Since meta-sizing the TennisAbstract.com database, I’ve focused on making each player page more useful and functional.  Here are the highlights:

  • “Show Career” link.  By default, most pages show a player’s matches for the last 52 weeks.  When you start applying filters, the number of matches shrinks heavily.  In many cases, what you really want is that set of filters applied to the player’s whole career. Now, there’s a “show career” link at the bottom of every list of matches.  (Unless, of course, the table is already displaying the full career!)
  • Apply filters to a new player.  A few days ago, a reader sent me this link, carefully constructed from four different filters, with four selections in one of the filters.  Once you’ve done all that work, what if you want to see the same filters applied to a different player?  Now, instead of repeating the process, enter the player into the search box below the match list, and voila! the filters are applied to another player.
  • Ctrl-Click for multiple selections. I’ve never liked the behavior of the menus for multiple selections.  By default, if you clicked on a second selection, the page assumed you wanted both.  For instance, to change from “hard” to “clay,” for instance, you had to click on “clay,” then click on “hard” again to deselect “hard.”  Now, these selections behave more intuitively.  If you want multiple selections, hold down the control key while clicking on a filter.
  • More filters for best-of-five matches.  If you haven’t looked recently, check out the menus for “Results” and “Sets.”  Now you can search for five-setters where a player lost the first two sets, or best-of-fives that went exactly four sets, and so on.  By splitting these into two menus, there are more possible queries than ever.
  • Exclude players from results.  How impressive are Juan Martin del Potro’s results this year if you exclude his losses to Roger Federer?  The “Exclude Opp” menu makes it easy to answer questions like these.
  • More Davis Cup coverage.  I’ve added World Group Playoffs (or Challenge Rounds, or Qualifying Rounds, or whatever they called them from one year to the next) from 1981 to 2002.  Now World Group results are complete back to 1981, along with Group 1 and Group 2 back to 1993.  Still more to come.

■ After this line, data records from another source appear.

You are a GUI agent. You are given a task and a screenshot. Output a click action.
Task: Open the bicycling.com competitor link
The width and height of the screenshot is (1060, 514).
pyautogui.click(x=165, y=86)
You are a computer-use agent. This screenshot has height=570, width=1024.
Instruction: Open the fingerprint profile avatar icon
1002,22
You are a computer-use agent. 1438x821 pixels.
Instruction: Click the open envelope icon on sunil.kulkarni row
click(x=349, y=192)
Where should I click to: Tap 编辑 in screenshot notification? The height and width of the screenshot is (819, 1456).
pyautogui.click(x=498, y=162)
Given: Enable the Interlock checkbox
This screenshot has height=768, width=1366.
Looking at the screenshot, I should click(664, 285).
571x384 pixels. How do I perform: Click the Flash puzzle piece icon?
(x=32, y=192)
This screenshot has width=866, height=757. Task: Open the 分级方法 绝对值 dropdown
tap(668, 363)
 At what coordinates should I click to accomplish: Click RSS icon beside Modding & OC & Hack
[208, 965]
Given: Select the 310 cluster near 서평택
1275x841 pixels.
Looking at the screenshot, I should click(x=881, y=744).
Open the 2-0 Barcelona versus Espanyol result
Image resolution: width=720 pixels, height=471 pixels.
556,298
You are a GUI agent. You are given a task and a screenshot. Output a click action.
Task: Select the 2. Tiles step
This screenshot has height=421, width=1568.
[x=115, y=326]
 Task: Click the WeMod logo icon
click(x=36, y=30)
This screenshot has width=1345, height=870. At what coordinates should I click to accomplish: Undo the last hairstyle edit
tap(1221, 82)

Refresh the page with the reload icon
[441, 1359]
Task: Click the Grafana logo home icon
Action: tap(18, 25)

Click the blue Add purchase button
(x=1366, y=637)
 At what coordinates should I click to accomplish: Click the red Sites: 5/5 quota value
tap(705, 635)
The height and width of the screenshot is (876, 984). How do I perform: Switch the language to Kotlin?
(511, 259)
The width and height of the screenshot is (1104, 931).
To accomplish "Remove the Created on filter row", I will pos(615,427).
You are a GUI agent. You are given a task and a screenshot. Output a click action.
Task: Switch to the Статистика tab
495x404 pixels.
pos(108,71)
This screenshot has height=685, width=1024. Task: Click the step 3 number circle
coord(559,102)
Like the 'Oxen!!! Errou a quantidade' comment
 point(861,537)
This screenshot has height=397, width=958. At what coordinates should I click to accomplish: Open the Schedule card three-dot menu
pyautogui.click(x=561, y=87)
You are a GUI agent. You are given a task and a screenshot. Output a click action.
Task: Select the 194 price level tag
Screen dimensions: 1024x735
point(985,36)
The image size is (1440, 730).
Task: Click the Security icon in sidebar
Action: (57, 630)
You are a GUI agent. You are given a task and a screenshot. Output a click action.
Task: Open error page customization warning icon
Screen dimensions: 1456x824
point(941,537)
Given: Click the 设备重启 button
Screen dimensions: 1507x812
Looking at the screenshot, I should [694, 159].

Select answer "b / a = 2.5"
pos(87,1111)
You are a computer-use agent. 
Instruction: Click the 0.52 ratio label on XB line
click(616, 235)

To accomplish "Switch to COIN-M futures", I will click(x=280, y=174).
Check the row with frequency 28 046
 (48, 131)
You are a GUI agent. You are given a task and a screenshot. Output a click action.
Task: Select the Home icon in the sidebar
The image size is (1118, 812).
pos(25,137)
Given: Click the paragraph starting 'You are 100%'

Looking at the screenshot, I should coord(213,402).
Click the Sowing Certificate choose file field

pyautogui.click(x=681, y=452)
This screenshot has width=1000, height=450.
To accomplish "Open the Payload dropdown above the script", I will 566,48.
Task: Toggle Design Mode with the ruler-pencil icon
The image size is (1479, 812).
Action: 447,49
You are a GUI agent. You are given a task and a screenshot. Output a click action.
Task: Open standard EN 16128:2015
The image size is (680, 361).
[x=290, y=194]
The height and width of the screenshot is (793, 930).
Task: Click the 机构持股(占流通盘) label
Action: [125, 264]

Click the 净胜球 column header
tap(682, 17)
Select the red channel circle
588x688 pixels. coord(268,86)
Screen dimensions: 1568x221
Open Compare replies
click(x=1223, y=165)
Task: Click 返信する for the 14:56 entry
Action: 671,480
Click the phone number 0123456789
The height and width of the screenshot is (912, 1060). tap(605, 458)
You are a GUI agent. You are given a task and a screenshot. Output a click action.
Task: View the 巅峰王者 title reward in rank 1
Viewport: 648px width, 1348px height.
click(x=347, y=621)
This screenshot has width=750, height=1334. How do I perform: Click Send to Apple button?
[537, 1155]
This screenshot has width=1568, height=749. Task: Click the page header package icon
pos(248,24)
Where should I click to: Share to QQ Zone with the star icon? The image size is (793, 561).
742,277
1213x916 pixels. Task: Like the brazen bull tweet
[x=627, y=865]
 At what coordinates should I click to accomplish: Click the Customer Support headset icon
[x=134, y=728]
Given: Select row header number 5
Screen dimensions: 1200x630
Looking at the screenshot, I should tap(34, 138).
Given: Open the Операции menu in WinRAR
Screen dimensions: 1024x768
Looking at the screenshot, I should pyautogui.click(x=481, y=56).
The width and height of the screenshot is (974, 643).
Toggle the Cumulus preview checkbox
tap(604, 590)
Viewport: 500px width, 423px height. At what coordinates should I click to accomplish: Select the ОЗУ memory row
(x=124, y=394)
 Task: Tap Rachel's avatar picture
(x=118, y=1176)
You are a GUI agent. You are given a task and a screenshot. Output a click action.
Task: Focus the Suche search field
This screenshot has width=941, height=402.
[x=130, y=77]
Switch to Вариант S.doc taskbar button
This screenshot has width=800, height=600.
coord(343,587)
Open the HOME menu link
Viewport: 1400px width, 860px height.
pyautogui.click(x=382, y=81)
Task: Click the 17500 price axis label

Many of these came directly from reader suggestions.  I do appreciate every comment even though I can’t act on them all.  Many suggestions aren’t yet reflected on the site, but are moving their way up the to-do list.   Let me know what would make the site more valuable to you.

TennisAbstract.com, Supersized

I’m proud to announce the new, improved TennisAbstract.com, now with challengers, qualifiers, Davis Cup, and ATP matches back to 1968.

Previously, the site was limited to ATP-level matches back to 1991.  Now, the number of matches available has increased from 70,000 to 240,000, and the number of players with a page on the site has jumped from roughly 1,600 to almost 7,500.

Historical Matches

TA now includes every tour-level match ever played.  (In theory, anyway.)  You can check out Arthur Ashe’s career record, or his head-to-head with Rod Laver, or his performance in finals.  This dataset goes back to 1968.

Challengers

The biggest addition to the site is at the challenger level.  I’ve added nearly 90,000 challenger matches, which include all main-draw results since 1991.  Stats, including ace percentage and first serve percentage, are available for most challenger matches of the last five years.  For instance, see the epic 2011 Challenger season of Cedrik-Marcel Stebe.

Qualifying Rounds

Many players split their time between challengers and qualifiers, so it wouldn’t make sense to have one without the other.  Qualifying matches for tour-level events back to 2007 are now in the database, and most have stats.   A glance at David Goffin’s page now tells the more complete story of his path to the French Open round of 16.

Davis Cup

Since I launched the site, Davis Cup has been the most frequent request.  Now it’s here.  World Group back to 1981.  World Group play-offs back to 2003.  Groups I and II back to 1994.  You can now check out the Davis Cup career of Andy Roddick, among hundreds of others.

I hope you enjoy these additions to TennisAbstract.  As always, please let me know if you find bugs or errors, or if you have suggestions to improve the site.